しかし、それは一般に知られている情報で裏設定がある。
それを使えば問題ない。
「何も領都にある奴も回収しなければ、使えないというわけではない。通信に必要な固有IDさえお互いに合えば、どこにでもある通信機と繋ぐことができる。それさえ変更すれば、領都だろうがドラギニス公国だろうが場所など関係なく繋がるのだ。ただし、接続先の固有IDが分からないとできないけどな」
亜空間通信機は相手にも同じ物がなければ通信できないが、既存の物でも固有IDさえ変更できれば、新たに用意する必要はない。

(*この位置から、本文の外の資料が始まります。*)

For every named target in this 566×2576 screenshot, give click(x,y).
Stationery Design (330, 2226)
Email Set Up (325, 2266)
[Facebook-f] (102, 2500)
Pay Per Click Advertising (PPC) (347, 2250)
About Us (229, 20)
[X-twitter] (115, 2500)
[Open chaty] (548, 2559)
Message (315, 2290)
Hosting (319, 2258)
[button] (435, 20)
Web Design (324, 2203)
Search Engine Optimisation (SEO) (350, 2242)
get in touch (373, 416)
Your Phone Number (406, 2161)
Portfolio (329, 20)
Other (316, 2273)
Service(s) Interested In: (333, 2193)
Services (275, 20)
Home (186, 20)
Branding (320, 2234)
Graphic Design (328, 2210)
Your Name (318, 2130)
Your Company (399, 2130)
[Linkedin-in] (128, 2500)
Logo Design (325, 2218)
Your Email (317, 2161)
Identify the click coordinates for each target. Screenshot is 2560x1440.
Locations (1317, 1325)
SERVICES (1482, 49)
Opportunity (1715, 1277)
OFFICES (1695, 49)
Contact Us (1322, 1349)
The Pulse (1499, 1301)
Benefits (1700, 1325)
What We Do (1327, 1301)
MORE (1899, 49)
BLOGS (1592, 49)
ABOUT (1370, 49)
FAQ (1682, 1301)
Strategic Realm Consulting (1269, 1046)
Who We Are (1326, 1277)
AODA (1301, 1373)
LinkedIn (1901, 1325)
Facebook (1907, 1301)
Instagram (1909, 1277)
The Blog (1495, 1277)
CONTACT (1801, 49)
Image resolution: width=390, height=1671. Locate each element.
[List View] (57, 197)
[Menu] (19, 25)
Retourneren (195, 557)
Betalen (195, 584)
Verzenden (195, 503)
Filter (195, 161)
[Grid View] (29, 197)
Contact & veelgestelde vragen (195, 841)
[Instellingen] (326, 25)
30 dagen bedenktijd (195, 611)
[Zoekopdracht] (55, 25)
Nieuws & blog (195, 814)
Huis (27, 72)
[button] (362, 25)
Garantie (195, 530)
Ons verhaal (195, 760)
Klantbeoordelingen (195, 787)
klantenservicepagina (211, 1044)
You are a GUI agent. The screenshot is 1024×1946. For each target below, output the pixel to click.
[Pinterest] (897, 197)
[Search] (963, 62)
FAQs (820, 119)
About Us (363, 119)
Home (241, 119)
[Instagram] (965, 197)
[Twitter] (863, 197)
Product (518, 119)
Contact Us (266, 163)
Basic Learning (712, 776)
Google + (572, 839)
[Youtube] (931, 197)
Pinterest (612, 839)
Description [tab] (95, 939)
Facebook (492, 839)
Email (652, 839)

しかし、その固有IDは最重要機密となっており、バレると通信を妨害することができる。
なので知っている者は限られている。
「そんな物があるのですか? 私は初めて聞きましたが」
「最重要機密だ。関係者以外は知らされていない。俺もその手の話に詳しい友人に教えて貰っただけだ。軍の中でも知っている者は限られているだろう」
外部に漏れるとテロとかで利用されないとも限らない。
知っている人数は少ない方が良い。
「その固有IDは分かっているのですか?」
「ドラギニス軍に問い合わせはしているのだが、教えては貰えなかった。最重要機密だけあって我々には簡単に教えられないのだろう。知られたら大変なことになるからな」
「そうなのですか?」
「ああ。同じ固有IDが3つ以上あると動作しなくなるのだ。だから、知られたら敵国のネットワークを止めることができる。そうなるとどうなるか」
「通信ができないと通話や情報のやり取りができないですね。星系間で送金もできないので、物資の輸入が止まります。それはかなりの問題ですね」
「そういうことだ。今は電子マネーでの買い物が主流だ。現金で買い物をする奴はいない。決算ができないと星系間で物流が停まり、大混乱になる。経済的テロを仕掛けることができるのだ。だから簡単には教えられないと言うことだ」
「そう言えば、亜空間通信を止めたことで、この惑星でも混乱しましたね」
俺は頷いた。
「輸入業を営む連中は軒並み潰れたと聞く。それが原因とまでは言わないが、その後、革命軍に参加する人数が増えたのも事実だ。生活できなくなったからな」
それでも大きな混乱にならなかったのは、代官の息が掛かった商人が物資を運んでくることで商品が手に入るからだ。その代わり多少値が上がったようだが、物が手に入らないという事はなかったので、市民との全面戦争にはならなかった。
そこは上手くやったようだ。
「今後はドラギニス公国が主導して管轄するはずだから、母国と連絡がつかないのは何かと困るだろう。我々は困ることはないが、彼らが居ない間に奪われたとあっては立つ瀬がないというものだ。ドラギニス軍が戻ってくる前に亜空間通信機の奪還をしなければなるまい」
「そういうことですね。わかりました」
「それと、追撃に向かった防衛部隊は戻ってきたか?」
「まだです。壊滅した部隊の救助は終わりましたので、明日の朝には全部隊が帰投できるかと」
「早く戻らせろ。これ以上革命軍の好き勝手にやらせるわけにはいかない。帰ってくれば数でこちらが有利になる。力で押さえ込むこともできるだろう。それと革命軍の基地はわかっているのか?」
「レーダーで追跡はしていましたが、途中で見失いました。惑星軌道上の監視衛星がいくつか破壊され、一部のエリアが監視できなくなっています。そのエリア内に潜んでいるかと」
「そちらも早急に復旧させろ。衛星が足りなければ他から持ってきても構わない。今は戦艦ウリウスを監視することだ。あれを野放しにしておくわけにはいかない」
「了解しました」
「それとゴリアンテの進捗状況は?」
「後3日もあれば改造は終わります。そうすれば出航できるかと」
「そちらも急がせろ。今度、奴が出てきたらこちらで叩く」
「もしかして超高熱反応弾を使われるのですか?」
「場合によってはな」
「ですが、あれを地上で使えば惑星に深い傷跡が残りますが」
「それもやむを得ない。我々に楯突けばどうなるか。見せ付ける必要がある。革命軍にも市民にも」
「しかし、そんなことをすれば市民の反発も大きくなり、各地で暴動に発展するかもしれません」
「ふん、そんなのやらしておけば良い。直に居なくなる我々には関係ないことだ。後はドラギニス軍が何とかするだろう」
ドラギニス軍が戻って来れば、我々はこの星系から移動する予定である。
今後、誰がこの星系を統べるのかは知らないが、いつまでも居るわけではない。引き継ぐ奴が頑張れば良いことだ。
副官はなんとも言えない表情を浮かべているが、気にすることではない。
「それよりも開戦はしたのか? まだ、第3惑星で待機してるか?」
「はい。未だに始まっていないようです。お互いに何かを待っているみたいで動きがありません」
「ふむ……」
数が少ない星系軍が動かないのは分かるが、なぜドラギニス軍が動かないのか分からない。こちらの方が有利のはずなんだが……。
「連絡は無いのだな?」
「はい、ありません」
こちらからとやかく言うことではないので黙っているが、何か不気味である。
「何か動きがあれば連絡するように」
「はっ!」
敬礼をして出て行く。
なんとも言えないモヤモヤ感が残るが、こちらかは何もできない。前もって作戦を教えて貰えていればこんな思いはしないのだが……。
信用されていない、というのがありありと分かる。いつになったら仲間と認められるのか。
何も上手くいかず、苛立ちだけが募るだけだった。